C H A P T E R  11

Operating Lights Out Management from Solaris

This chapter explains how to use the LOMlite2-specific commands available in Solaris 8 for monitoring and managing a Netra 20 server.

For an introduction to the LOMlite2 device and a description of an alternative user interface to it, see Chapter 10.

The chapter contains the following sections:


Monitoring the System From Solaris

To use the Lights Out Management (LOM) facilities, either remotely or locally, you need a terminal connection to the LOM console port on the Netra 20 server.

There are two ways of interrogating the LOMlite2 device or of sending it commands to perform:

For information about how to do this, see Chapter 10.

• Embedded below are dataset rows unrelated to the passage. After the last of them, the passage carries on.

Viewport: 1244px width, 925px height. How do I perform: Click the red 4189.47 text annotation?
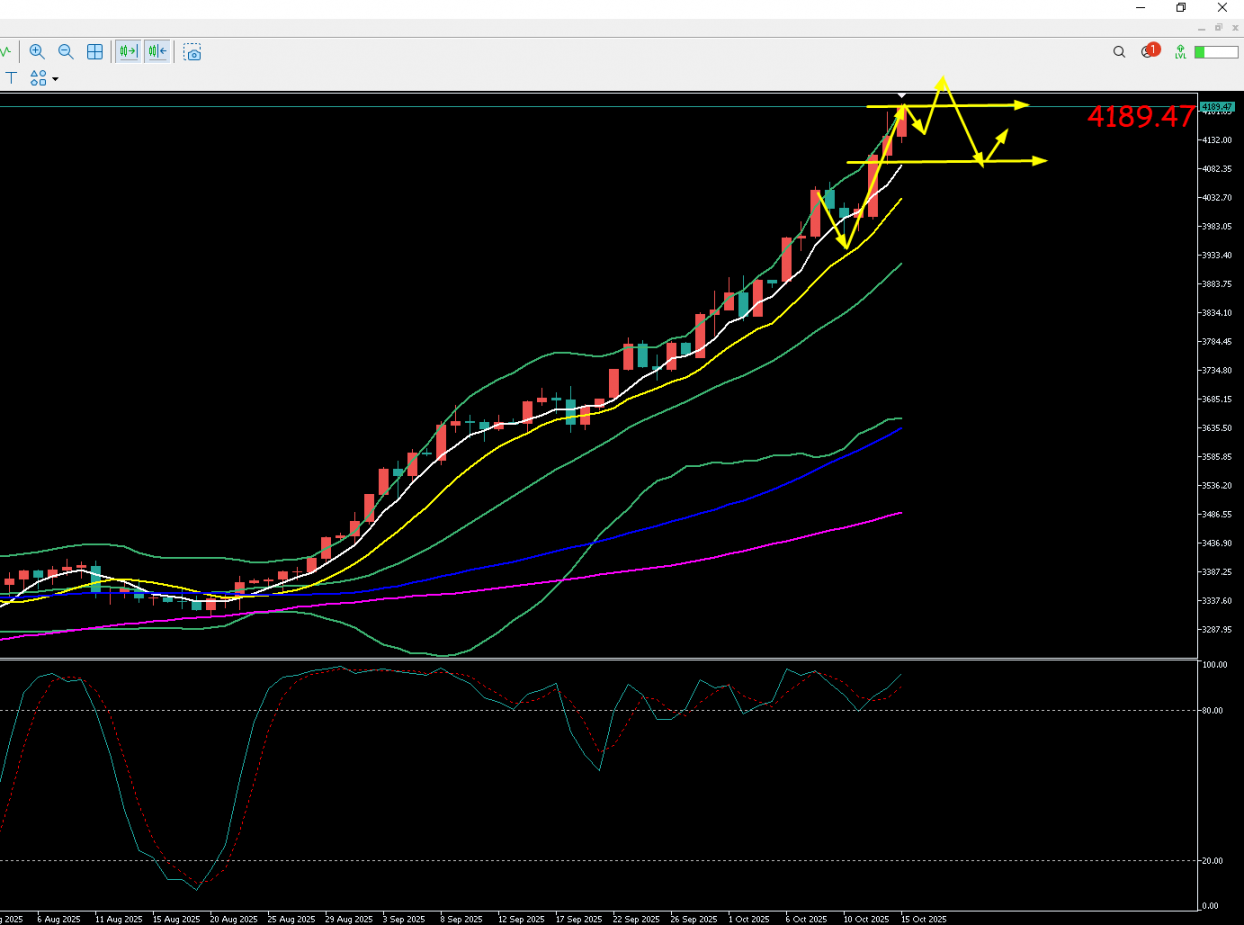pyautogui.click(x=1140, y=118)
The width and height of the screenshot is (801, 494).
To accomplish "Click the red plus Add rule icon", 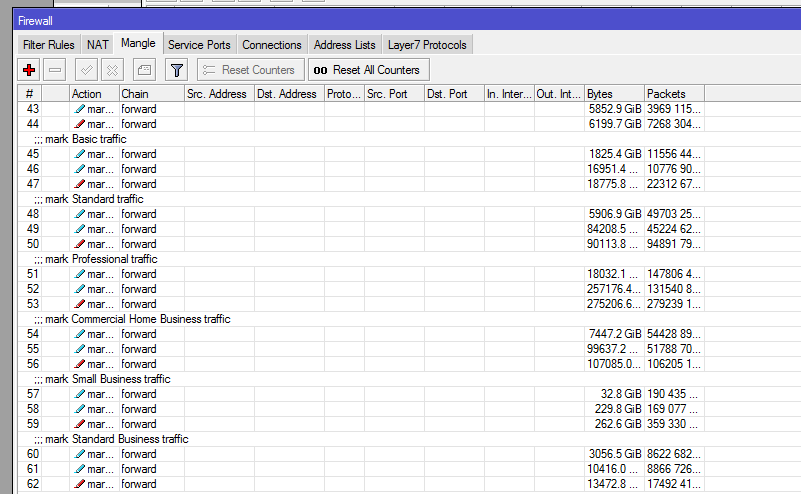I will pyautogui.click(x=29, y=70).
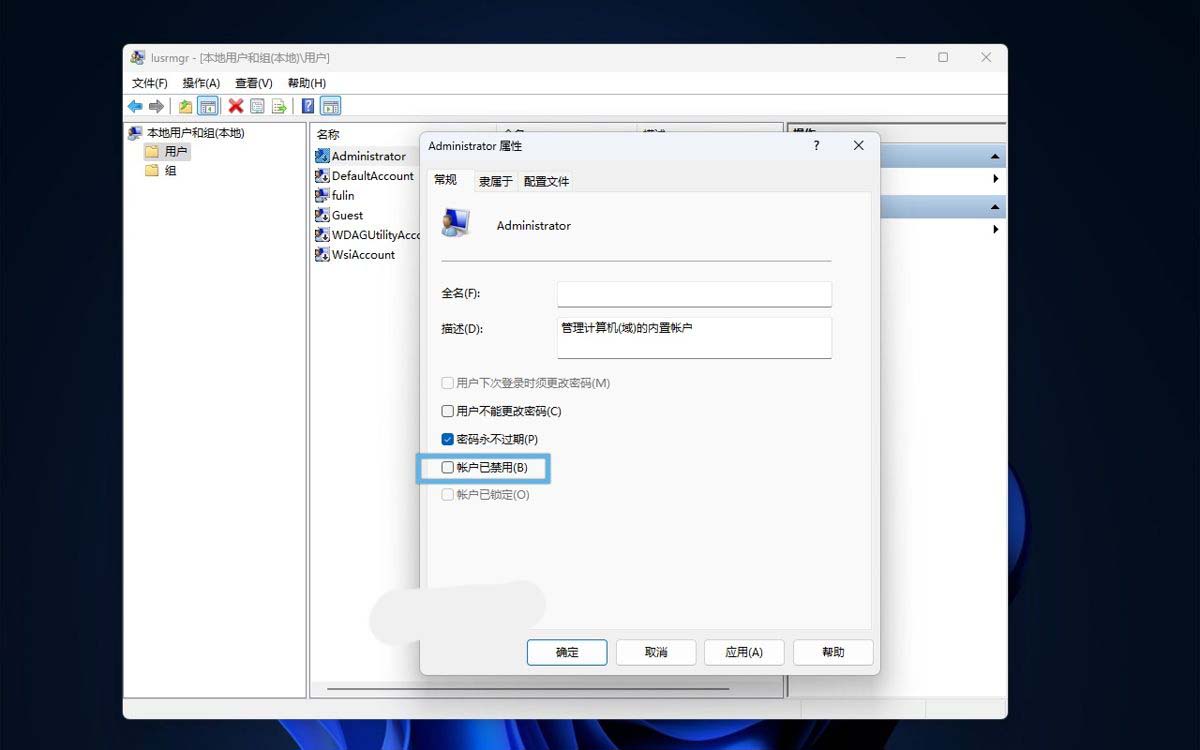Enable the 帐户已禁用(B) checkbox

[447, 467]
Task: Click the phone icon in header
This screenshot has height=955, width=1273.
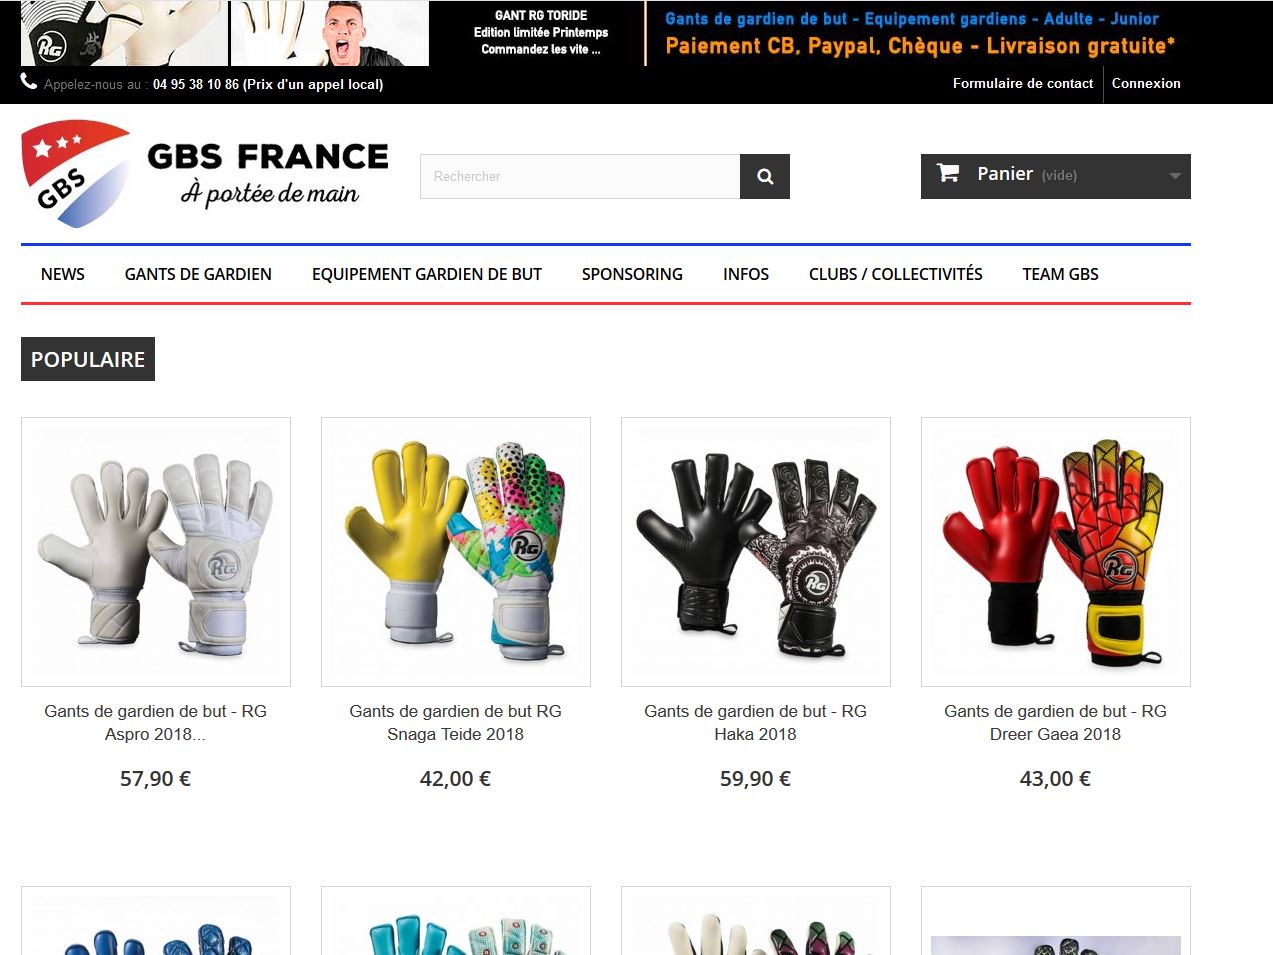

These commands are described in this chapter.

The Solaris commands described in this section, which are all available from the UNIX # prompt, run the /usr/sbin/lom utility.

Where appropriate, the command lines given in this section are accompanied by typical output from the commands.

Viewing Online LOMlite2 Documentation

single-step bulletTo view the manual pages for the LOMlite2 utility, type:

# man lom

Checking the Power Supply Unit (lom -p)

single-step bulletTo check that the input lines and the output line for the power supply unit are working normally, type:

# lom -p
PSUs:
1 OK
#



Note - If there are any failures of the PSU that affect more than just the input or output lines, Solaris will not run. However, if standby power is present, you can still use the LOMlite2 shell commands described in Chapter 10.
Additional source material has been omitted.